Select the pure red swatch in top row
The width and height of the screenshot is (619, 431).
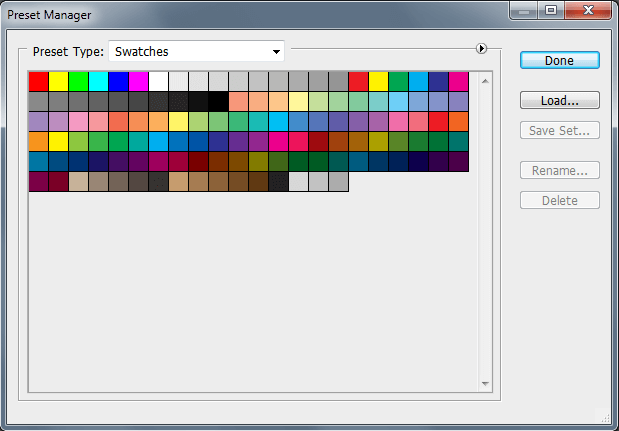[38, 81]

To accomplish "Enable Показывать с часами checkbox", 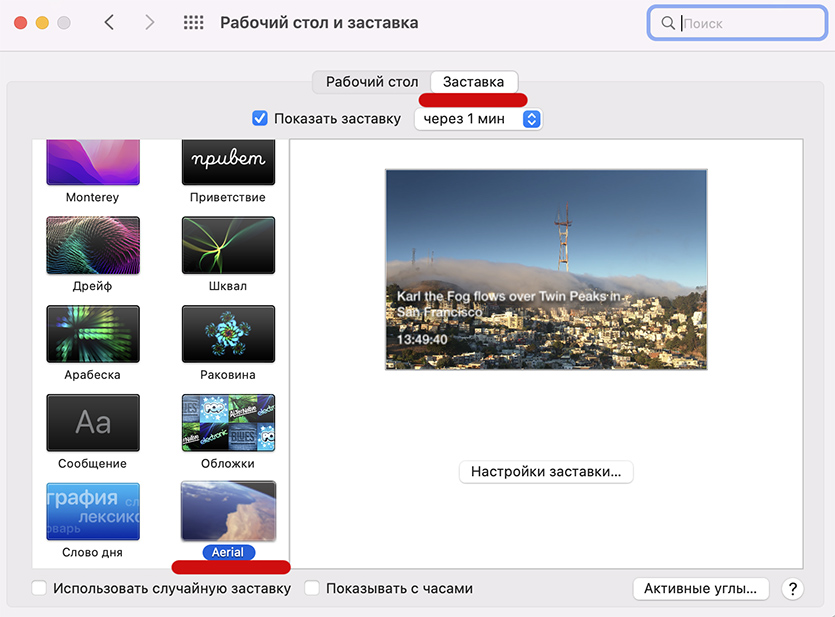I will (312, 589).
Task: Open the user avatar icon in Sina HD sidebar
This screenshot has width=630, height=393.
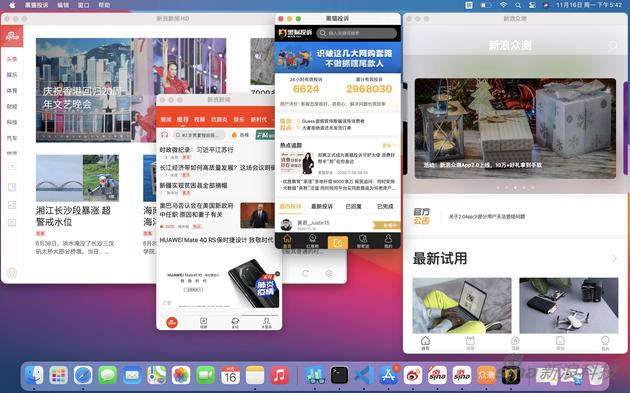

========

Work to complete: Return the lines from the one containing "Task: Open the" through the last line of the records, both included, exactly as written and with no pictures.

Reply:
Task: Open the user avatar icon in Sina HD sidebar
This screenshot has width=630, height=393.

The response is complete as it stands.